An Interview with Chad Lowcock of Race City Sauce Works
For how long have you been making hot sauce?
Just over 10 years or so
What are your most popular products?
Right now our “Dirty Green” Roasted Poblano Vinaigrette is on fire along with Pandora, one of our sauces in our tribute to the 2012 Mayan Prophecy. Our 98 Octane Ghost Pepper Reserve and Lucky Dog Smoked Habanero Honey Mustard are always crowd favorites.
How did you get started making hot sauce?
Have been a chef for almost 20 years now in all areas of foodservice, primarily in country clubs. I would dabble here and there with chiles that I was growing or that I would get in form purveyors for certain events. Nothing too crazy spicy, but rather closer to true condiment style packed with flavor. It was during my time in a Health Spa/Resort up in the North East that I really got into making sure everything was as fresh and lower in salt as I could get them.
When did you go commercial?
Summer of 2009
How many bottles of hot sauce do you produce a year?
Roughly around 20-25K
Do you have a preferred chili pepper as an ingredient?
I like them all really. They all have certain elements that work for a variety of different reasons. Would have to say right now, bhuts of any color are my favorite. They have such a richness that they provide to a sauce while still giving a good manageable heat. Currently have been using and experimenting with 7 pots as opposed to the popular Trinidad Scorpion. I am just not a big fan of its flavor for it to really stand out on its own. Almost piney and citric. Whereas 7 pots have that same heat but at least to me, fuller flavor profile that has a broad palate for experimenting with.
Aside from chili peppers, what do you feel is the key ingredient(s) in making the perfect hot sauce?
Really anything that has the ability to balance the acidity needed in making a sauce. Whether it’s a preserve, fresh herb or spice. We often use various alcohols or liquors as a flavoring agent along with the same methods you use when making beer, wine and spirits. The same methods in refining those beverages can be used in sauce making as well
Is there a special process you follow in making your hot sauces?
Just let it flow baby! I will usually get a base ingredient or two in my mind and then just wonder through the pantry, pulling from years of flavor matching while in the restaurant business. I am someone who believes that food cultures can be blended, but just as long as you know how to manipulate the mesh of flavors. Who says there is no such thing as a good Chinese Mexican dish?
Do you follow a particular philosophy to making hot sauces?
Same philosophy I have used for years while in food and told to many a cook that I taught. That is to never be afraid of the food and ingredients. Fear closes the mind. You will fail and sometimes miserably, but you can’t be afraid of that failure as it limits the thought process and strangles creativity. No every single person is going to like every product you make, it purely impossible.
Do you have any other favorite spicy foods?
LOVE a good curry, whether or not it’s Thai or Indian. I could also live off of street tacos that you get in Mexico. If it makes you sick, oh well. It tasted damn good going down!

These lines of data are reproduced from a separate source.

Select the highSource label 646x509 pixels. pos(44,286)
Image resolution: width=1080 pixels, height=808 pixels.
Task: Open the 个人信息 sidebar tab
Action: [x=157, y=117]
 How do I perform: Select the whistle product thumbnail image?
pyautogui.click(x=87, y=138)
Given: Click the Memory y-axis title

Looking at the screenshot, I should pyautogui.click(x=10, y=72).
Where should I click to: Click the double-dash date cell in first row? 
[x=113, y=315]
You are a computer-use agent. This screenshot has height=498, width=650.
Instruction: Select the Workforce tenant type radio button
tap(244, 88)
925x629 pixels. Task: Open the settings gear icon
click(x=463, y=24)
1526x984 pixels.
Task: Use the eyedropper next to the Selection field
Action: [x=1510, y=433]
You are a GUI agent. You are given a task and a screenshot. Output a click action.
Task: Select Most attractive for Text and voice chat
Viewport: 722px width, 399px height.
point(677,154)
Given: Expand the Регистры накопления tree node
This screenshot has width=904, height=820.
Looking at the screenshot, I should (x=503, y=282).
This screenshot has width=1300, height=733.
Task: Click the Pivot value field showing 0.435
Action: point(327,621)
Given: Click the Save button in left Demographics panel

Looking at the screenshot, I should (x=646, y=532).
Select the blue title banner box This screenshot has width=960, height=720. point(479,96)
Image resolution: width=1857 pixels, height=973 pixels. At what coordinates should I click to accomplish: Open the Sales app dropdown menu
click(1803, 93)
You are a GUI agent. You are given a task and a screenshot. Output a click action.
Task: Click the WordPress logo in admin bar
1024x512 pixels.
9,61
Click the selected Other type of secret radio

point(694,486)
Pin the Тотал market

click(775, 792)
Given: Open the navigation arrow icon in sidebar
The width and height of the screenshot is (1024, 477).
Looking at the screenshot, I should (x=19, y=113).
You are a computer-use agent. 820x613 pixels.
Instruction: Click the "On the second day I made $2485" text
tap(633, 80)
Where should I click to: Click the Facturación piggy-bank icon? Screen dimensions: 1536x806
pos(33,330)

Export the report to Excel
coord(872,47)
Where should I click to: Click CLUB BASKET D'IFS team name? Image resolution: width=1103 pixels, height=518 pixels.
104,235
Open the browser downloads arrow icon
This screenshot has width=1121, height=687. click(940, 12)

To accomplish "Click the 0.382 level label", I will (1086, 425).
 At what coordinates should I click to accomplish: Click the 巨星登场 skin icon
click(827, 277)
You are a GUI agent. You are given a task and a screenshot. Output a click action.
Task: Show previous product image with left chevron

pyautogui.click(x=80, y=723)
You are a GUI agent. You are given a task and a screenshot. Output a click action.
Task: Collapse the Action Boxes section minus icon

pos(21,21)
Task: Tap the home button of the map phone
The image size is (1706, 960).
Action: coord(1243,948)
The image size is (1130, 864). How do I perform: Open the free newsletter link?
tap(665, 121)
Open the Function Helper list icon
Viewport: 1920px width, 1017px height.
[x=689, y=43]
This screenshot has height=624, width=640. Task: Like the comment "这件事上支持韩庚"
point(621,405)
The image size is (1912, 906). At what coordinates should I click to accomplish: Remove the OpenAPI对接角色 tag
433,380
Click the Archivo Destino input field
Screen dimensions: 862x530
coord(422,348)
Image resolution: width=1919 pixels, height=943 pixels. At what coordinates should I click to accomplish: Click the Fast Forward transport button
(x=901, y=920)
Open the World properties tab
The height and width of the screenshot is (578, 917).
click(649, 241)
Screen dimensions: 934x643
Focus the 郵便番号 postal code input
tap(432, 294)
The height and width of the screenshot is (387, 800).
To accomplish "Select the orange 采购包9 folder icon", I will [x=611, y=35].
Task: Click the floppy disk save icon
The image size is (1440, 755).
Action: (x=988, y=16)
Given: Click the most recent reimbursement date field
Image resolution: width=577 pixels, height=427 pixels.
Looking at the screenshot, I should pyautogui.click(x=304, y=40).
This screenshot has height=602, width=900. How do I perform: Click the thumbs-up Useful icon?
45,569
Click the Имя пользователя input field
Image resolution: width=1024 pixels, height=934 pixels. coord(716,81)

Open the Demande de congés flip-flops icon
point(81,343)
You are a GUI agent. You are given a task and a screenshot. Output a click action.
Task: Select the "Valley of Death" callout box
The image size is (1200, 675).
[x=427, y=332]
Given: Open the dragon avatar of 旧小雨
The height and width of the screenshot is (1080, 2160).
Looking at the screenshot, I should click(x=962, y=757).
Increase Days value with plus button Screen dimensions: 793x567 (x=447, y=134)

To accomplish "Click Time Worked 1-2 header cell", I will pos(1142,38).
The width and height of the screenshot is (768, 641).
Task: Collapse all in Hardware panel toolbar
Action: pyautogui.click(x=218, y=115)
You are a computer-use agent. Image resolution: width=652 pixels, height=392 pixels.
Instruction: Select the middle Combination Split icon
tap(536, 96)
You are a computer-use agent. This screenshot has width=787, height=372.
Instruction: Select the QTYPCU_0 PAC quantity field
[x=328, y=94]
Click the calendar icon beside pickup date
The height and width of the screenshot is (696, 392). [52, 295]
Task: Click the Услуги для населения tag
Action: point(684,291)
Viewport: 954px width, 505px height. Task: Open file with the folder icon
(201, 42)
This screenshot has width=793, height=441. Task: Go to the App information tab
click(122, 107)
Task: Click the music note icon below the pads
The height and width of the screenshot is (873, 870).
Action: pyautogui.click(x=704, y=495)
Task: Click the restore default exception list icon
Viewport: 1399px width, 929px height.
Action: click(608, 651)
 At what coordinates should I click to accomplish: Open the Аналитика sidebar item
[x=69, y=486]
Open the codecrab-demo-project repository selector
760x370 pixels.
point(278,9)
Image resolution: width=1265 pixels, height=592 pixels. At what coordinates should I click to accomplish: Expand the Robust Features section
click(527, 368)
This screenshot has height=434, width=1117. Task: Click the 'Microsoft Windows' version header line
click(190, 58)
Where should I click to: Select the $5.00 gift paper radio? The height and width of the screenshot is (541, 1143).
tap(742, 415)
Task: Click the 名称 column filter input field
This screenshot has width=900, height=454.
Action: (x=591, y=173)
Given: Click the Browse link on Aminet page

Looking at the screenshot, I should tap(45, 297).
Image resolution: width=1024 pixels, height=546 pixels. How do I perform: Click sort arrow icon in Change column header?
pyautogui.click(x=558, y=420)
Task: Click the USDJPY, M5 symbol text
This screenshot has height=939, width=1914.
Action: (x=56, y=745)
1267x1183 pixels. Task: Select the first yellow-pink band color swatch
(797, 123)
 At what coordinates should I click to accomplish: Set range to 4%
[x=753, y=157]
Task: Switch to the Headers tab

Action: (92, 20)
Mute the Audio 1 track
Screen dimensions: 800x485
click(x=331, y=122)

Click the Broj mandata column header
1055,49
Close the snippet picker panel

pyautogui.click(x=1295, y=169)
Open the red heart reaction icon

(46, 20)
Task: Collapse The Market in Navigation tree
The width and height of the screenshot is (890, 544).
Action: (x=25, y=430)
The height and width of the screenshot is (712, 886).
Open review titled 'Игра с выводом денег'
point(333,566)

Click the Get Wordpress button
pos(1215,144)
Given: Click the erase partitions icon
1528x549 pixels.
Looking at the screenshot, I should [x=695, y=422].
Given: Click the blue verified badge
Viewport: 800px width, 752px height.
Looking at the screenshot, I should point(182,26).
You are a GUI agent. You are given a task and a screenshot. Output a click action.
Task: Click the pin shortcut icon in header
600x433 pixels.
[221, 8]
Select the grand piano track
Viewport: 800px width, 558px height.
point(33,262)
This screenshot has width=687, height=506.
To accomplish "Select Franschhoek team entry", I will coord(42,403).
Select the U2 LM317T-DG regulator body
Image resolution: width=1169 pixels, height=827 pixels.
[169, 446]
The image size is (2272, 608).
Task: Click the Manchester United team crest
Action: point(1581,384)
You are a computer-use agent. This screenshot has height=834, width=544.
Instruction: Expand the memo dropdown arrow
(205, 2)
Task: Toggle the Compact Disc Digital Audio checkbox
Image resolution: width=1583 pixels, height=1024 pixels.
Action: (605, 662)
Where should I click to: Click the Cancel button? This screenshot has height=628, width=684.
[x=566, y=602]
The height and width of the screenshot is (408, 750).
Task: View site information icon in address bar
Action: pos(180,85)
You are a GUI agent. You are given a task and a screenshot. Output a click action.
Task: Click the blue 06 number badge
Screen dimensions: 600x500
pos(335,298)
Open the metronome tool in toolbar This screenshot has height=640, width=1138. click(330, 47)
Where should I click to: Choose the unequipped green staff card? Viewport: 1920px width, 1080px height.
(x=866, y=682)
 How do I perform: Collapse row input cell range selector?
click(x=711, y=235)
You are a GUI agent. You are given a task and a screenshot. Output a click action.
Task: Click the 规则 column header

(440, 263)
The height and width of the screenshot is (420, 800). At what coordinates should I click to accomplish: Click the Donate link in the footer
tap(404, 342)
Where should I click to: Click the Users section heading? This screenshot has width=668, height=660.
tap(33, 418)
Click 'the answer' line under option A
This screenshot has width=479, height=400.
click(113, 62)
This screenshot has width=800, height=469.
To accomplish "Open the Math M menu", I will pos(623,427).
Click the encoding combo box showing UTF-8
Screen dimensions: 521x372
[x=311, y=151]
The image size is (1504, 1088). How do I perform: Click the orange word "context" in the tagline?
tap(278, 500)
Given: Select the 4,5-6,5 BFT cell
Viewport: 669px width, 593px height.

Do you have any advice for would-be hot sauce makers making sauces at home?
Experiment, experiment and experiment some more. There are so many ways to get ingredients nowadays that there is no reason that new flavors and ideas cannot be developed.
Do you have any basic/favorite hot sauce recipes to share?
Honestly, I don’t. It’s not like I don’t want to share, it’s that I don’t write anything down. When I am cooking, I just wing it. Take things I know that will work or that I like with a particular dish and go to town.
Imagine this sad reality: If you could have only one chili pepper the rest of your life, which would you choose?
If your life could be turned into a movie, who would you like to have play YOU on the big screen? What might the movie TITLE be? (NOTE: I'm a produced screenwriter, so this could really happen!)
Dennis Leary. “Shut Up and Eat It!” In tribute to every pain in the butt person who dares to walk into someone’s restaurant and I don’t mean Applebee’s or something on that level. But a Restaurant where someone has put blood, sweat and tears into designing and creating dishes for you to expand your gastronomic horizons with, and then go in and choose a dish, then butcher the hell out of it because they are afraid they may not like it… but I digress..
Any other parting thoughts?
I am just grateful for all of the great friends and colleagues that this industry and in essence, family has given. In no other business do you see people sharing freely the ideas that get them going and all of the successes and disappointments that go along. Looking forward to a nice long ride with everyone! And if you’re looking to join, be open minded, strong willed, determined and free in thoughts and you will do just fine.